In the present case, the amended judgment of conviction was eventually routed to Rita Haroski, who was responsible for recalculating Williams' sentence. Haroski does not know the date on which she received the judgment. At that time, however, she did not know that Williams was in jail on a supervision hold. Haroski completed her computation on June 6, 2017. The computation showed that Williams should have been released from extended supervision on October 19, 2015. Per departmental policy, Haroski sent her computation to a proofer. Proofing was complete on June 8, 2017, and records show that Haroski received documentation back from the proofing department that day. See Haroski Dep. at 22:4-22:8. However, she does not remember whether she saw the documentation that day, which was a Thursday.
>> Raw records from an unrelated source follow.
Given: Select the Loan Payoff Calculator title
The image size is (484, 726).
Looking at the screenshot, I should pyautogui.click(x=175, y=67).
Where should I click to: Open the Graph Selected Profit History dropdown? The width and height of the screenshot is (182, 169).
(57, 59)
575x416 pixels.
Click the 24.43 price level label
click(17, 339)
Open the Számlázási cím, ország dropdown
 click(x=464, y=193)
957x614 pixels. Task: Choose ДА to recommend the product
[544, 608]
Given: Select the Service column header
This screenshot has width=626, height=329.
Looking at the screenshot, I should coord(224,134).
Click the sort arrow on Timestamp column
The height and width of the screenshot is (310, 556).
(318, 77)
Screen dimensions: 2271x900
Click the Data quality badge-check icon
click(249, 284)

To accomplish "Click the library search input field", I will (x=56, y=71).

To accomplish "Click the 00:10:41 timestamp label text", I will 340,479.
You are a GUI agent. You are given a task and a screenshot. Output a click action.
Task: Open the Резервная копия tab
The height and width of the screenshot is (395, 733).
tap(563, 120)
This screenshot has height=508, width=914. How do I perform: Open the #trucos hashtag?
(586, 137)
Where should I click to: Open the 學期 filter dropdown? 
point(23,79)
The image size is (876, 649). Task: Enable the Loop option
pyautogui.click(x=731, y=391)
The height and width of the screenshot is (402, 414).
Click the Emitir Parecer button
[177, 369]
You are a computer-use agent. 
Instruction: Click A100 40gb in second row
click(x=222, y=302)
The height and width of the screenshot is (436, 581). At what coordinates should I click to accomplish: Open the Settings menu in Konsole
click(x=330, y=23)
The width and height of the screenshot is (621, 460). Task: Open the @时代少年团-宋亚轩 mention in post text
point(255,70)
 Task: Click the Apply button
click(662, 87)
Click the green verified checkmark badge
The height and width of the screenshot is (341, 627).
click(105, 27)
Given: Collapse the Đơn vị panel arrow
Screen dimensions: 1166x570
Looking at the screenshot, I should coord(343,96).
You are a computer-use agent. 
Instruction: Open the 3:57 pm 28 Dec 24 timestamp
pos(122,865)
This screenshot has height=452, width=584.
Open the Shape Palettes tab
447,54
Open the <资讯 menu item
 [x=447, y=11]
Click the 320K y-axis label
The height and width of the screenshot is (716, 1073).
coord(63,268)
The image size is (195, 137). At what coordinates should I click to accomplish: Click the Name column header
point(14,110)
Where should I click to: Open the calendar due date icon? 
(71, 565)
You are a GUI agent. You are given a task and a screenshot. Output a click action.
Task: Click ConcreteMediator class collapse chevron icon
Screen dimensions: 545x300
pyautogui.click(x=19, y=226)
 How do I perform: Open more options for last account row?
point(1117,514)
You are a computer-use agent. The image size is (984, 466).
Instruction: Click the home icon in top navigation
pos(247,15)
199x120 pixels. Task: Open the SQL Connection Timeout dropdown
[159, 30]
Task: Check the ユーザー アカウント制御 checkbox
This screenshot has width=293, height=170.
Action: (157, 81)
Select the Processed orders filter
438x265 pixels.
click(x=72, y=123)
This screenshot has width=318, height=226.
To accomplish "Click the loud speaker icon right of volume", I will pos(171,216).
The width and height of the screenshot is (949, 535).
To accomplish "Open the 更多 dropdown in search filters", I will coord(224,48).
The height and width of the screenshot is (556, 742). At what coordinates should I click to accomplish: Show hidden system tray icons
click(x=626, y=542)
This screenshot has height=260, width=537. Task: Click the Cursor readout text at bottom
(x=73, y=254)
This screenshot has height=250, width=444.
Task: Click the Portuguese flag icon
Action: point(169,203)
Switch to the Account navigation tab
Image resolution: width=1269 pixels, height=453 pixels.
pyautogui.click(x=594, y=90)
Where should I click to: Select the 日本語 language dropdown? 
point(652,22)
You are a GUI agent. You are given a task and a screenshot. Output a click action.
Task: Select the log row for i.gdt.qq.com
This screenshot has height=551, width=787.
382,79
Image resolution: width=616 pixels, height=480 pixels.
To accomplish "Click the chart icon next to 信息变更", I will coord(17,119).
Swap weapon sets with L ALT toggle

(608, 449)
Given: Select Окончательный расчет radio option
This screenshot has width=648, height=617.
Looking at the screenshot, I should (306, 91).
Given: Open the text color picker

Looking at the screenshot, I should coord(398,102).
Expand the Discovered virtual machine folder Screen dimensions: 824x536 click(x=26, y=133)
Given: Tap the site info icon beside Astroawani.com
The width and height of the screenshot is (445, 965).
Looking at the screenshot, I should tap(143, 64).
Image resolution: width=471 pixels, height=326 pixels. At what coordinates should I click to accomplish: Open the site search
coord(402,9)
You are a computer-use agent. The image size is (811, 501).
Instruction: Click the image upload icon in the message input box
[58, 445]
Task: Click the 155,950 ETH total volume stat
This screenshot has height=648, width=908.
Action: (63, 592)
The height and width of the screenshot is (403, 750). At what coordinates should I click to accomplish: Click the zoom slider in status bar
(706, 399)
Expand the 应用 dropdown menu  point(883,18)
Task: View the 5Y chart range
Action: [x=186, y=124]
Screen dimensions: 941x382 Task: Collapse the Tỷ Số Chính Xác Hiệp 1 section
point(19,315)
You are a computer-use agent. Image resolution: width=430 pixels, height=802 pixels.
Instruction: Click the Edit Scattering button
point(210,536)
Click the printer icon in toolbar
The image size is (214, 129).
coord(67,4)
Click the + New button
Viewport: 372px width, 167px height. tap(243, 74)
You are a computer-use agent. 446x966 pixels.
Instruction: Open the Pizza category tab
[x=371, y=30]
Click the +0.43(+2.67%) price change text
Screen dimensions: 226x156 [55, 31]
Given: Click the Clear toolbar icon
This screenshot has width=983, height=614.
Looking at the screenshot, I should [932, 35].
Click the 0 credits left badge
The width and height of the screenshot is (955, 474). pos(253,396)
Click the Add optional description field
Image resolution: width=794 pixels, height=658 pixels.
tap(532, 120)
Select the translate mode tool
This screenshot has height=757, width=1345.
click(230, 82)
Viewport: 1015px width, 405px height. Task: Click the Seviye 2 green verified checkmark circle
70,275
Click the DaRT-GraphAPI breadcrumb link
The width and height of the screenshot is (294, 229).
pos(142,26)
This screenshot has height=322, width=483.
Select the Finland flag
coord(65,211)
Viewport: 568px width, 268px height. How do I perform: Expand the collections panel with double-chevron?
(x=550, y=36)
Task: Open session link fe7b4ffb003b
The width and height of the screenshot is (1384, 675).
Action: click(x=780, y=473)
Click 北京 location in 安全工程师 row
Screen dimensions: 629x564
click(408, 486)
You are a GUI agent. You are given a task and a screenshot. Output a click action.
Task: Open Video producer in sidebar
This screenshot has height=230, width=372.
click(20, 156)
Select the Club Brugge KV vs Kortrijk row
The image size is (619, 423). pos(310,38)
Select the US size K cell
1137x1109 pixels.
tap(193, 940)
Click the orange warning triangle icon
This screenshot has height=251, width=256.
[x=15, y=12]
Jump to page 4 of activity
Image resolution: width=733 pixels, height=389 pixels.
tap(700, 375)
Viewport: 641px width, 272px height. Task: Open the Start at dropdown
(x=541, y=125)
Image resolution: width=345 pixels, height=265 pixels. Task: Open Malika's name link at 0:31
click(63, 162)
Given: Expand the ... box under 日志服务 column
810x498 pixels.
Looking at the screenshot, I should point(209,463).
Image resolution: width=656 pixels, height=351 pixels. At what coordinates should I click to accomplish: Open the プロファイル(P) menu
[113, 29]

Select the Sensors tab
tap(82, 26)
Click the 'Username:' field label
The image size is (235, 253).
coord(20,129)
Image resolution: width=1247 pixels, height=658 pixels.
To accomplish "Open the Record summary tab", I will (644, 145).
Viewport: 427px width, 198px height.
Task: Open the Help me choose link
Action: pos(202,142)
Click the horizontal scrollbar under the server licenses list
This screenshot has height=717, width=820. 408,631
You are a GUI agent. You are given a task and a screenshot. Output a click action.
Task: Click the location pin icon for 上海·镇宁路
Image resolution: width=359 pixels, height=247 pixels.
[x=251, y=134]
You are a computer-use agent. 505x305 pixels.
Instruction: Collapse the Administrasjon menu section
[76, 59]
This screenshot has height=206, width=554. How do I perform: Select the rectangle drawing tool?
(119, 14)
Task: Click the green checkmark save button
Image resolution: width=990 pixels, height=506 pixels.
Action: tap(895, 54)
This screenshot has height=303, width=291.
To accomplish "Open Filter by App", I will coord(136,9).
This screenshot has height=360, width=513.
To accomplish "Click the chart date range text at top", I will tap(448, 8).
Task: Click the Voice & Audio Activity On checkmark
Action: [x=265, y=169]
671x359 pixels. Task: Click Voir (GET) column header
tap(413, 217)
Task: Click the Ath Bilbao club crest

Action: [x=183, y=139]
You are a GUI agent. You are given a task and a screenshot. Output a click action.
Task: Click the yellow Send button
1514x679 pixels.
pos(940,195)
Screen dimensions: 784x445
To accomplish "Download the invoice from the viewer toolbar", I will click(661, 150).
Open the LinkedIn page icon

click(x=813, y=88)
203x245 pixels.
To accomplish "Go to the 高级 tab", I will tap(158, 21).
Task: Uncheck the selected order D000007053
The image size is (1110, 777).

Id. at 22:9-22:12.

On Monday, June 12, 2017, Haroski informed Wundrow that Williams' extended supervision had expired in 2015. Wundrow immediately arranged to have Williams released from custody, and he was released later that day. Wundrow also helped Williams find a place to spend the night after he was released from prison.

Williams was surprised by his abrupt release from prison, and for this reason he asked Wundrow to prepare documentation confirming that his extended supervision had ended. On June 22, 2017, Wundrow created such a document, which the parties refer to as an "informal discharge certificate." Def. PFOF ¶ 57. The Secretary of the Wisconsin Department of Corrections, Jon Litscher, signed a formal discharge certificate for Williams on June 15, 2017. However, the informal and formal discharge certificates were informational only—they did not have to be executed for Williams' sentence to end. The parties agree that Williams' sentence actually ended on June 12, 2017, the date on which he was released from jail.

Williams now sues Wundrow and Devries under 42 U.S.C. § 1983, alleging that they are liable for damages for the 36 days he spent in jail on the probation hold. Williams had previously also sued Jon Litscher, the former Secretary of the Department of Corrections, and the State of Wisconsin. However, after these defendants filed a motion to dismiss, the plaintiff withdrew his claims against them without prejudice to adding them back to the case if he discovered a viable claim against them during discovery. See ECF No. 21. The plaintiff has not sought to bring Litscher or the State of Wisconsin back into the case, and therefore I will not discuss them further.

After the plaintiff learned in discovery that Rita Haroski was the one who recalculated his release date based on the amended judgment, he moved for leave to file a second amended complaint that added her as a defendant. A short time later, the existing defendants filed their motion for summary judgment. Their motion assumes that Haroski is a party to the case and argues that she, like the existing defendants, is entitled to summary judgment. They then argue that because Haroski is entitled to summary judgment, granting leave to file the second amended complaint would be futile.

In this order, I decide both the defendants' motion for summary judgment and the plaintiff's motion for leave to file a second amended complaint.

II. DISCUSSION

A. Summary Judgment

Summary judgment is required where "there is no genuine dispute as to any material fact and the movant is entitled to judgment as a matter of law." Fed. R. Civ. P. 56(a). When considering a motion for summary judgment, I view the evidence in the light most favorable to the non-moving party and must grant the motion if no reasonable juror could find for that party. Anderson v. Liberty Lobby, Inc., 477 U.S. 242, 248, 255 (1986).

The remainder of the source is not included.